En somme, une conception nouvelle du rôle de l’Etat, et, dans l’État, une conception nouvelle du rôle des masses, politiquement depuis 1848, depuis le suffrage universel ; économiquement, depuis la grande industrie et le socialisme, mettons depuis 1820 ; toujours une législation de classe, mais la législation d’une autre classe, ou pour une autre classe ; l’Etat d’abord touché, puis rempli de sympathie envers le prolétariat, car il s’y retrouve, car le prolétariat, c’est lui-même ; en quoi, un privilège d’Etat toujours, mais un privilège retourné. Bien plus : l’Etat lui-même retourné, bouleversé, et tandis que, dans son ancienne forme, il s’obstinait à ne pas détruire, comme s’il ne pouvait rien créer, doué tout à coup, dans sa forme nouvelle, d’une faculté et agité d’une volonté créatrices qui le rendent hardi à détruire : voilà ce que j’entends et ce que je prie d’entendre par « la crise de l’Etat moderne. » — Phénomènes de l’ordre politique et phénomènes de l’ordre économique : travail, nombre et État ; faits, idées et lois, c’est ‘un immense champ qui s’étend devant nous, et l’exploration en est peut-être téméraire. Mais on n’y peut rien isoler sous peine de tout fausser, et d’un bout à l’autre, sillon à sillon, motte à motte, grain à grain, tout s’y tient. L’ordre politique dans le vide absolu, autrement dit non affecté par l’ordre économique, n’existe pas, ni l’ordre économique non affecté par l’ordre politique ; le Travail et le Nombre se meuvent dans l’État qui vit du premier et vit pour le second ; les faits mentent, sans le témoignage des idées et des lois : « Par la nature du sujet, dans les études sociales comme dans toutes celles relatives aux corps vivans, les divers aspects généraux sont, de toute nécessité, mutuellement solidaires et rationnellement inséparables, au point de ne pouvoir être convenablement éclaircis que les uns par les autres[12]. »

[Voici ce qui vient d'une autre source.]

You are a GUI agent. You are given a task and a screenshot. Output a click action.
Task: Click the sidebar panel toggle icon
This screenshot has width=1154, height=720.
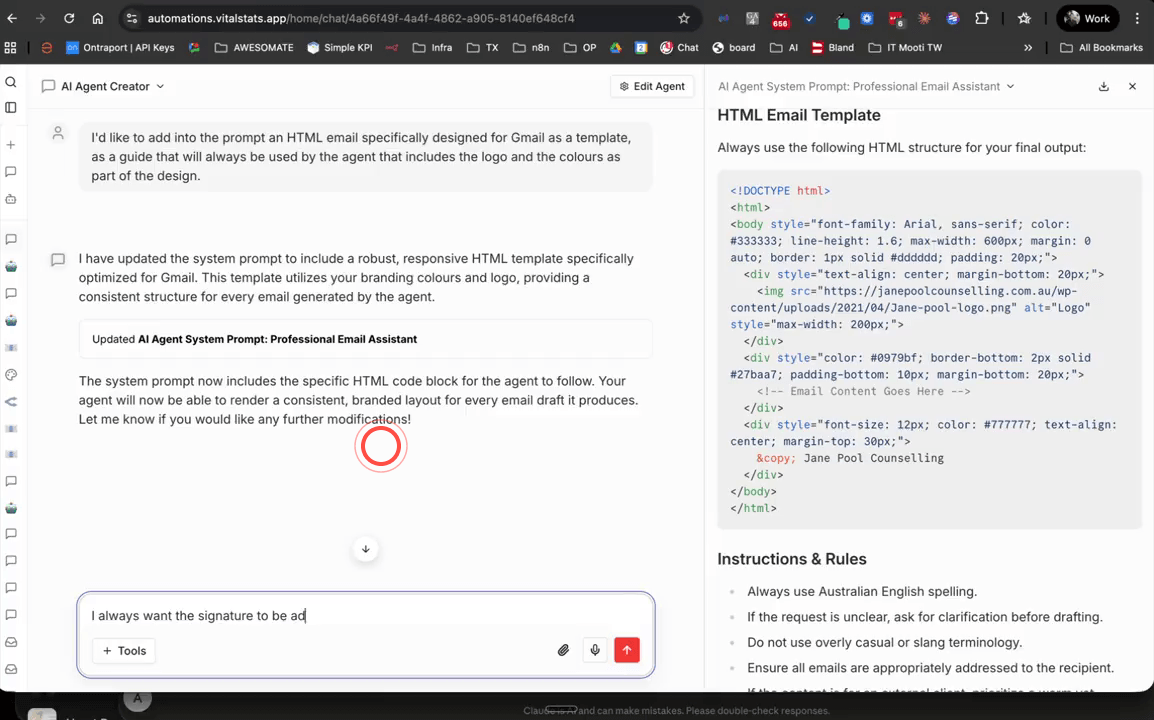[x=11, y=108]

VI. — LES CIRCONSTANCES DU TRAVAIL COMMK BASE DE LA CONSTITUTION DU TRAVAIL

Certes, le jeu légalement révolutionnaire du Travail et du Nombre, ce n’est pas toute « la crise de l’État moderne ; » ce n’en est qu’une partie, et qui n’en couvre pas même complètement soit le côté politique, soit le côté économique, puisque, dans la politique, il y autre chose que le suffrage, lequel n’est que la mécanique de l’Etat, et encore la maîtresse pièce, mais une seule pièce de cette mécanique, comme, aussi bien, il y a dans la question sociale autre chose que des questions ouvrières, si les questions ouvrières sont aujourd’hui le fond et l’aliment perpétuellement renouvelé de la question sociale. La crise de l’Etat moderne, m’a-t-on dit, que n’embrassera pas un semblable titre, si l’œuvre entière y correspond ! Je ne voudrais pas que l’on me prêtât des intentions démesurées : celles que j’ai sont assez vastes, elles le sont déjà trop. Si l’on exigeait que le sujet, je ne dis pas débordât, mais emplît ses limites, la tâche, de difficile, deviendrait impossible, pour une vie d’homme, même commençante et tout entière absorbée par lui. Elle serait de celles que je n’ai plus le droit et que je n’ai sans doute jamais eu la force d’entreprendre. Un avertissement amical sonne toujours à mon oreille, comme un coup de cloche à la tombée de la nuit : une petite phrase de l’article trop élogieux où M. Bau Beauregard, dans le Monde économique, rendait compte du premier volume : « On m’a conduit, écrivait-il, jusqu’au haut de la falaise, pour contempler la mer ; mais la mer n’est pas encore là[13]. » Moi qui ne suis pas au haut de la falaise, mais au bas, marchant au-devant de la mer, je la vois monter vague par vague, et j’ai peur.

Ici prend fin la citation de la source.